My yoga teacher insists that inversion poses have youth-preserving and brain-enhancing powers. I can't say for sure, but logic dictates that they are very unlikely. If blood rushing to my head really does improve my cognitive abilities, I would have gained several IQ points by now, having been inverting myself into wall-supported handstands nearly every single night.

I don't remember the exact number of years I've been doing yoga - granted, never intensely - but it must be at least 6 or 7. I remember I never managed to go into a headstand away from the assuring protection of a wall for the first 4 years or so. Yoga was not a series of challenging poses to master; it was my weekly physical activity, amounting (almost) to exercise that I fondly hoped would help keep my weight in check (yikes!). I was too comfortable and complacent in the class that was just me and my friend, and never had the motivation to take that leap. It came in form of a reprimand-like observation by a rock-climbing yogi who I met when I first took up climbing. Long story short, he was rather aghast that after 4 years of yoga, I hadn't learned how to do the handstand.

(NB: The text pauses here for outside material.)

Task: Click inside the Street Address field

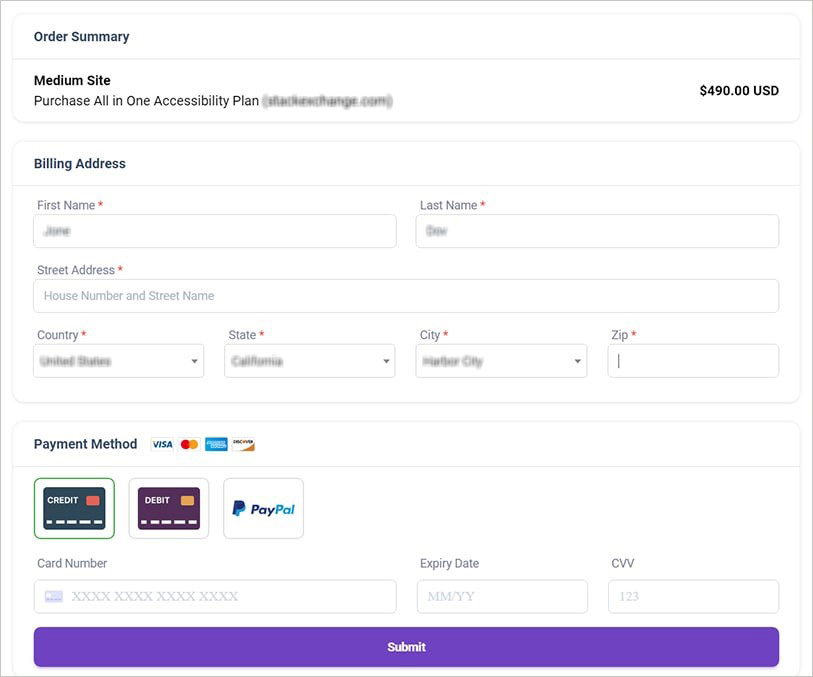Action: 406,295
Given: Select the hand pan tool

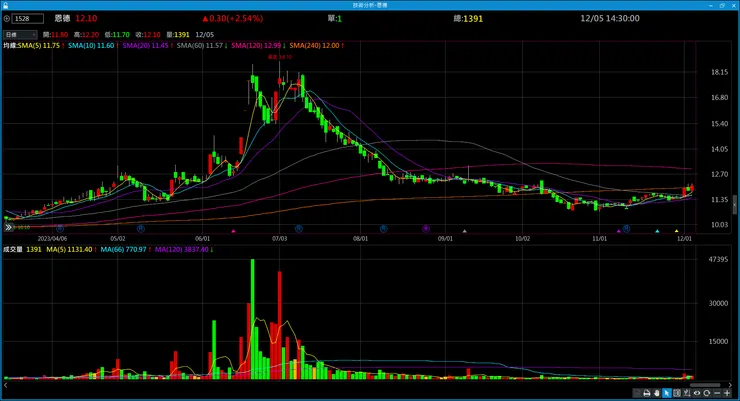Looking at the screenshot, I should tap(657, 393).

It took a while, a lot of courage and several falls to stand on my head (and elbows) in the middle of the room. The tripod quickly followed. I found that once I figured the key to stabilizing my body while being upside down, everything just works.

Handstands, however, are still a long way off. While I've been able to hold myself in position against the wall for a some time (years, in fact), I haven't been able to grasp the mental and physical key configurations to break away. That is why I hop up against the wall every night. If anything would work, it would be ceaseless, relentless determination.

Yoga is no longer just another physical activity amounting to exercise. It is so much more to me now, although I'm not (yet) at the level where I take an interest in the philosophical and spiritual aspects. Conquering the handstand is my current goal. Next, perhaps the Scorpion.